*Supplied text*:
--------------------------------------------------
Delta Live Tables cookbook

This article contains a collection of recommendations and solutions to implement common tasks in your Delta Live Tables pipelines.

Make expectations portable and reusable

Scenario

You want to apply a common set of data quality rules to multiple tables, or the team members that develop and maintain data quality rules are separate from the pipeline developers.

Solution

Maintain data quality rules separately from your pipeline implementations. Store the rules in a format that is reliable and easy to access and update, for example, a text file stored in DBFS or cloud storage or a Delta table. The following example uses a CSV file named rules.csv stored in DBFS to maintain rules. Each rule in rules.csv is categorized by a tag. You use this tag in dataset definitions to determine which rules to apply:

name, constraint, tag
website_not_null,"Website IS NOT NULL",validity
location_not_null,"Location IS NOT NULL",validity
state_not_null,"State IS NOT NULL",validity
fresh_data,"to_date(updateTime,'M/d/yyyy h:m:s a') > '2010-01-01'",maintained
social_media_access,"NOT(Facebook IS NULL AND Twitter IS NULL AND Youtube IS NULL)",maintained

The following Python example defines data quality expectations based on the rules stored in the rules.csv file. The get_rules() function reads the rules from rules.csv and returns a Python dictionary containing rules matching the tag argument passed to the function. The dictionary is applied in the @dlt.expect_all_*() decorators to enforce data quality constraints. For example, any records failing the rules tagged with validity will be dropped from the raw_farmers_market table:

import dlt
from pyspark.sql.functions import expr, col

def get_rules(tag):
  """
    loads data quality rules from csv file
    :param tag: tag to match
    :return: dictionary of rules that matched the tag
  """
  rules = {}
  df = spark.read.format("csv").option("header", "true").load("/path/to/rules.csv")
  for row in df.filter(col("tag") == tag).collect():
    rules[row['name']] = row['constraint']
  return rules

@dlt.table(
  name="raw_farmers_market"
)
@dlt.expect_all_or_drop(get_rules('validity'))
def get_farmers_market_data():
  return (
    spark.read.format('csv').option("header", "true")
      .load('/databricks-datasets/data.gov/farmers_markets_geographic_data/data-001/')
  )

@dlt.table(
  name="organic_farmers_market"
)
@dlt.expect_all_or_drop(get_rules('maintained'))
def get_organic_farmers_market():
  return (
    dlt.read("raw_farmers_market")
      .filter(expr("Organic = 'Y'"))
      .select("MarketName", "Website", "State",
        "Facebook", "Twitter", "Youtube", "Organic",
        "updateTime"
      )
  )

Use Python UDFs in SQL

Scenario

You want the simplicity of SQL to define Delta Live Tables datasets but need transformations not directly supported in SQL.

Solution

Use a Python user-defined function (UDF) in your SQL queries. The following example defines and registers the square() UDF to return the square of the input argument and calls the square() UDF in a SQL expression.
--------------------------------------------------
*Data supplied*:
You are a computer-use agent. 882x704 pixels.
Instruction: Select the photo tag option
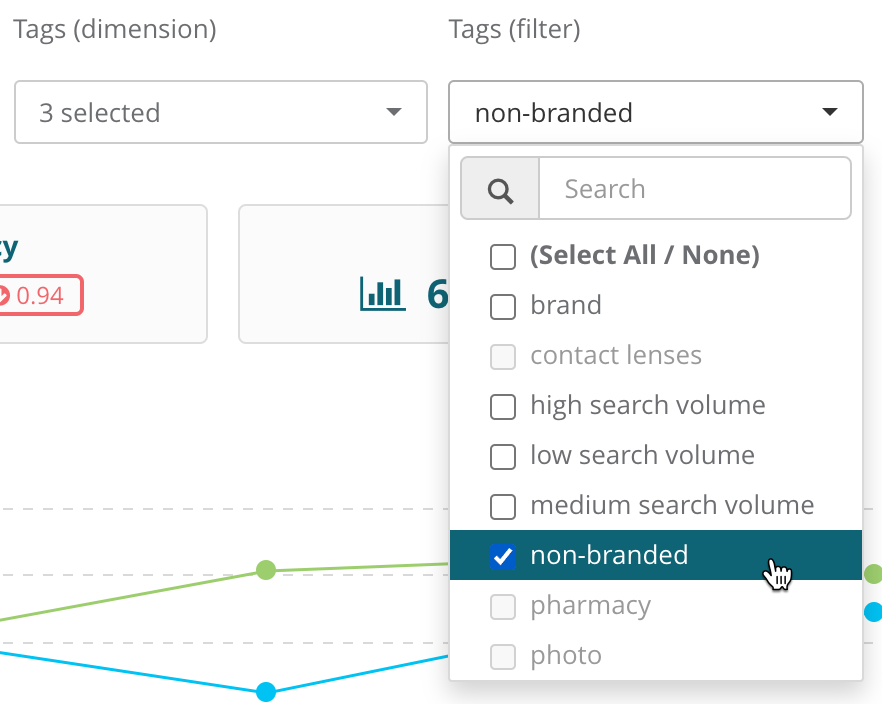click(x=566, y=656)
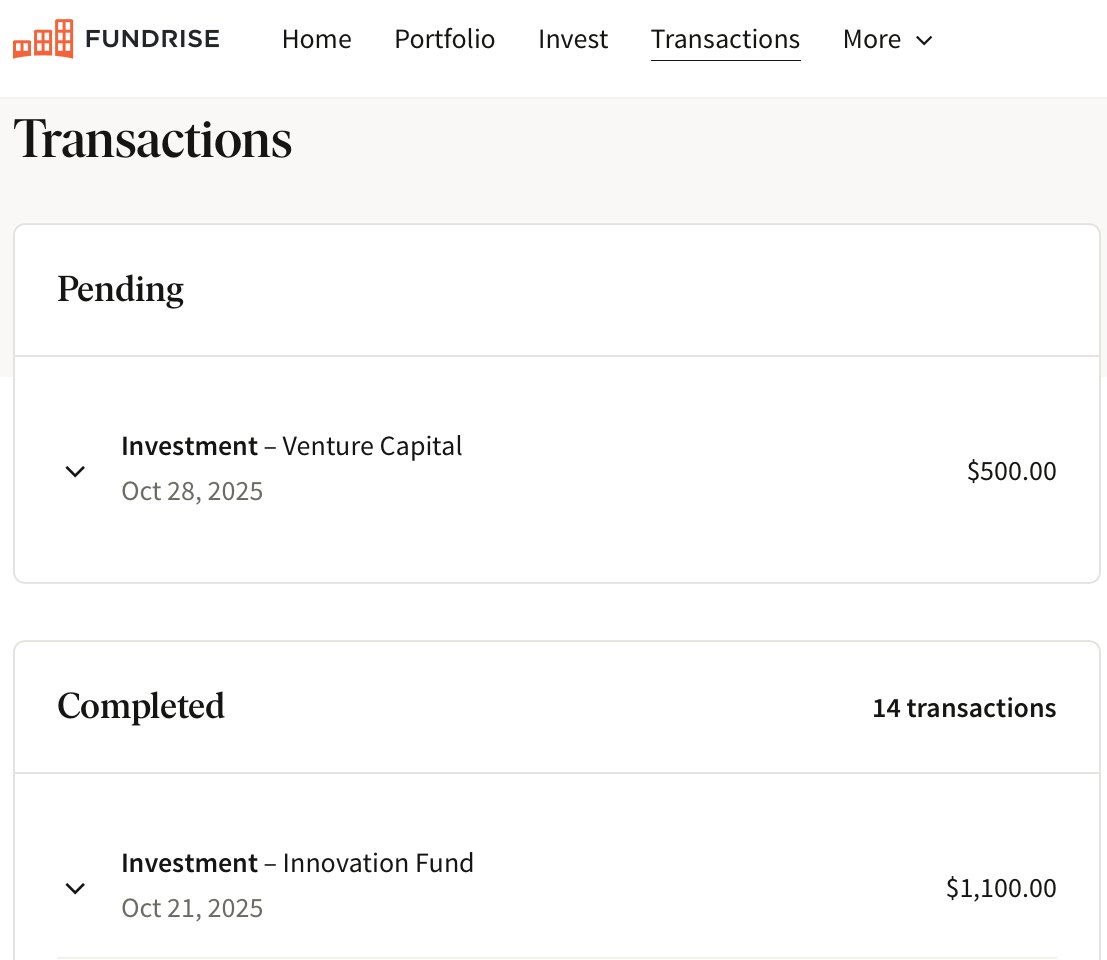Open the Home page from navigation

316,39
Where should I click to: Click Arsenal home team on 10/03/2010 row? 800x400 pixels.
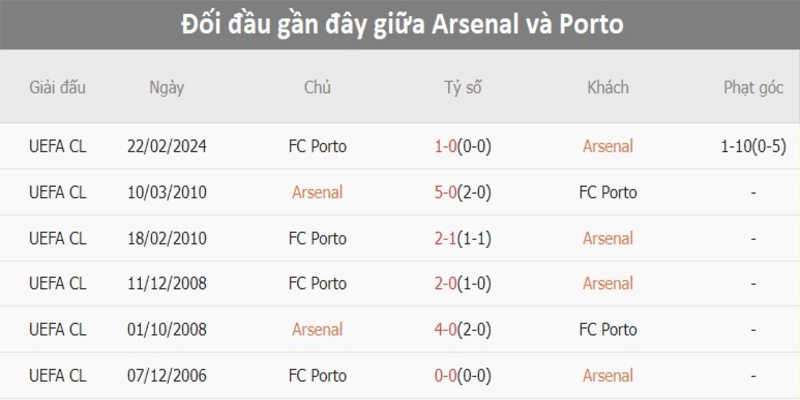(317, 192)

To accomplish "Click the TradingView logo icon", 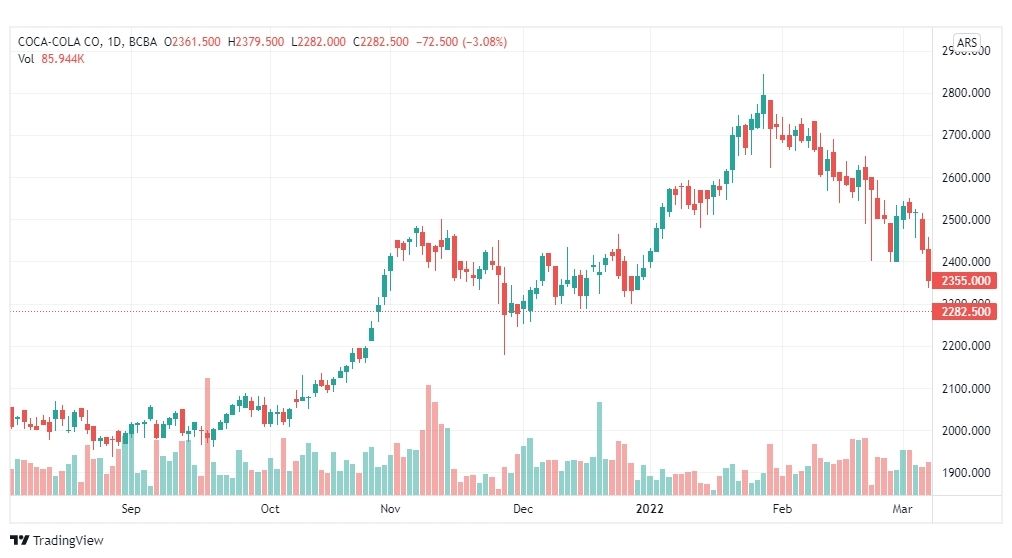I will [19, 541].
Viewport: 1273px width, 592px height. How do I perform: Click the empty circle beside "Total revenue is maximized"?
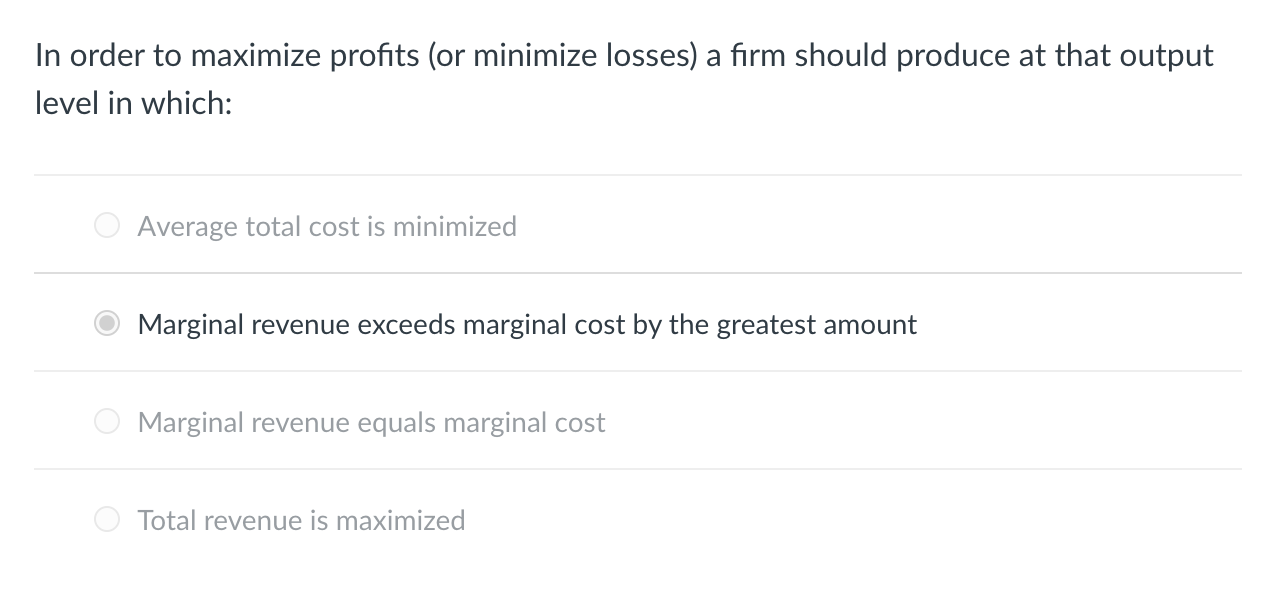point(107,519)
--------------------------------------------------
*Required action*: Quote the Delta Live Tables cookbook word for word, from "You want the" to "a SQL expression.".

*Result below*:
You want the simplicity of SQL to define Delta Live Tables datasets but need transformations not directly supported in SQL.

Solution

Use a Python user-defined function (UDF) in your SQL queries. The following example defines and registers the square() UDF to return the square of the input argument and calls the square() UDF in a SQL expression.